One in five millennials are lonely and have 'no friends' - laurex
https://nypost.com/2019/08/02/1-in-5-millennials-are-lonely-and-have-no-friends-survey/
======
lawlorino
> “Here’s the bottom line: Using less social media than you normally would
> leads to significant decreases in both depression and loneliness,” says
> study author Melissa Hunt.

Maybe their words were taken out of context, but the study this refers to was
done on a group of undergraduates [0] so besides it being, in my opinion, an
overly simplistic solution, I'd be hesitant to draw this out to the wider
population. This is especially apparent when looking at the YouGov poll stats
where there's clearly a lot of different reasons why people feel they cannot
make friends.

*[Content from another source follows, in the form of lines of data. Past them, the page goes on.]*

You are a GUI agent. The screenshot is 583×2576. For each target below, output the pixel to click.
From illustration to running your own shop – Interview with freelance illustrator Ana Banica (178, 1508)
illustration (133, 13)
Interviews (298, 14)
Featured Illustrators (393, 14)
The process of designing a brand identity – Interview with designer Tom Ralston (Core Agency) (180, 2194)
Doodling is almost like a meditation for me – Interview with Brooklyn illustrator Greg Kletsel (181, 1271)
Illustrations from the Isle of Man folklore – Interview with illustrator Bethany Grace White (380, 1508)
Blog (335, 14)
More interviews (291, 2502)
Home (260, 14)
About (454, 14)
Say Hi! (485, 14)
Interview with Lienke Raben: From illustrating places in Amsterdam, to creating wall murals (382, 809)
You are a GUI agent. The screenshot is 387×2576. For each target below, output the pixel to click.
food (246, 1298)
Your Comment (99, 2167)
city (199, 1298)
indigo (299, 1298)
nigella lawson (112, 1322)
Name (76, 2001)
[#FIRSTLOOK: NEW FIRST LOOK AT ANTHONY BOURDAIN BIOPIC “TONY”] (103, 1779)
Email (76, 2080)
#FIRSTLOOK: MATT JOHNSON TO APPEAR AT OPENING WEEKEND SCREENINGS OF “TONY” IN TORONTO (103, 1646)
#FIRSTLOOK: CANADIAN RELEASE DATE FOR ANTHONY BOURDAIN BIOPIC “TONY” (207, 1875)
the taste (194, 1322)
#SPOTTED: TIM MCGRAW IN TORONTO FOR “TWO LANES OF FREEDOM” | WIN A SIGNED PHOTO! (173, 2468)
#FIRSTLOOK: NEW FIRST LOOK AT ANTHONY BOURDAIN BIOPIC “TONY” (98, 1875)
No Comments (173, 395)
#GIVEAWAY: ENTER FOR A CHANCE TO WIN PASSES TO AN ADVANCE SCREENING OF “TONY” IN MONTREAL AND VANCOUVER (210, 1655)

This is not to say that overuse of social media is not
problematic.

I'd be interested to see how this varies by country - loneliness is something
I've struggled with a lot in my life as I've moved city/country many times and
never lived in the US. I've found each place differs a lot in how easy or
difficult it is to make friends and acquaintances, although this could be
because I'm at different stages in my life when I've moved.

[0]
[https://guilfordjournals.com/doi/abs/10.1521/jscp.2018.37.10...](https://guilfordjournals.com/doi/abs/10.1521/jscp.2018.37.10.751?journalCode=jscp&)